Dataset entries
--------

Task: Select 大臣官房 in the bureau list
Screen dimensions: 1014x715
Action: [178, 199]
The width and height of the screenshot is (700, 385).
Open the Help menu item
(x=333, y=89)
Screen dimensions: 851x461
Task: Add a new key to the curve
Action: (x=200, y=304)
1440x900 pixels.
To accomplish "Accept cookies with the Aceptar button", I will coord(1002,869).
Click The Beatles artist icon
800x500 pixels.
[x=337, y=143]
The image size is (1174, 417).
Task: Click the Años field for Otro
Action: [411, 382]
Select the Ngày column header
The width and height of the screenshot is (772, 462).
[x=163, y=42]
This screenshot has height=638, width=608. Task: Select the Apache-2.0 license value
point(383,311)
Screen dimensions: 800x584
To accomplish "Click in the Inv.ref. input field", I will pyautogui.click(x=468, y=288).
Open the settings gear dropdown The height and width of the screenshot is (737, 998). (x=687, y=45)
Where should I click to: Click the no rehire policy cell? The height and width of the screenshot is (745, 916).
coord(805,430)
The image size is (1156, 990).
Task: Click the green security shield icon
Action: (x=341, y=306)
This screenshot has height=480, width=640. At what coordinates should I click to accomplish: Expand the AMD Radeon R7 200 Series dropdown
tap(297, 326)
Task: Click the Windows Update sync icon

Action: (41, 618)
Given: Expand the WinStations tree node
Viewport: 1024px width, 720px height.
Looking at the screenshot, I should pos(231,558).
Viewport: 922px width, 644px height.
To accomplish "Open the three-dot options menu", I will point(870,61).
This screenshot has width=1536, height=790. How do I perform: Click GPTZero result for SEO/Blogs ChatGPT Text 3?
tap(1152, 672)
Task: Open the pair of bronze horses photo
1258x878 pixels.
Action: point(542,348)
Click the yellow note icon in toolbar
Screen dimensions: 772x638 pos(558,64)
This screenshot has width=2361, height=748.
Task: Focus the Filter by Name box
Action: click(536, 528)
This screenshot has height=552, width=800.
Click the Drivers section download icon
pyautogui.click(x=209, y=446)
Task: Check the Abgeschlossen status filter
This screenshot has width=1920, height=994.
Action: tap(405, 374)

--------

### Aim of the exercise:
Every record listed above needs to be written out again exactly.

### Response box:
Task: Select 大臣官房 in the bureau list
Screen dimensions: 1014x715
Action: [178, 199]
The width and height of the screenshot is (700, 385).
Open the Help menu item
(x=333, y=89)
Screen dimensions: 851x461
Task: Add a new key to the curve
Action: (x=200, y=304)
1440x900 pixels.
To accomplish "Accept cookies with the Aceptar button", I will coord(1002,869).
Click The Beatles artist icon
800x500 pixels.
[x=337, y=143]
The image size is (1174, 417).
Task: Click the Años field for Otro
Action: [411, 382]
Select the Ngày column header
The width and height of the screenshot is (772, 462).
[x=163, y=42]
This screenshot has height=638, width=608. Task: Select the Apache-2.0 license value
point(383,311)
Screen dimensions: 800x584
To accomplish "Click in the Inv.ref. input field", I will pyautogui.click(x=468, y=288).
Open the settings gear dropdown The height and width of the screenshot is (737, 998). (x=687, y=45)
Where should I click to: Click the no rehire policy cell? The height and width of the screenshot is (745, 916).
coord(805,430)
The image size is (1156, 990).
Task: Click the green security shield icon
Action: (x=341, y=306)
This screenshot has height=480, width=640. At what coordinates should I click to accomplish: Expand the AMD Radeon R7 200 Series dropdown
tap(297, 326)
Task: Click the Windows Update sync icon

Action: (41, 618)
Given: Expand the WinStations tree node
Viewport: 1024px width, 720px height.
Looking at the screenshot, I should pos(231,558).
Viewport: 922px width, 644px height.
To accomplish "Open the three-dot options menu", I will point(870,61).
This screenshot has width=1536, height=790. How do I perform: Click GPTZero result for SEO/Blogs ChatGPT Text 3?
tap(1152, 672)
Task: Open the pair of bronze horses photo
1258x878 pixels.
Action: point(542,348)
Click the yellow note icon in toolbar
Screen dimensions: 772x638 pos(558,64)
This screenshot has width=2361, height=748.
Task: Focus the Filter by Name box
Action: click(536, 528)
This screenshot has height=552, width=800.
Click the Drivers section download icon
pyautogui.click(x=209, y=446)
Task: Check the Abgeschlossen status filter
This screenshot has width=1920, height=994.
Action: tap(405, 374)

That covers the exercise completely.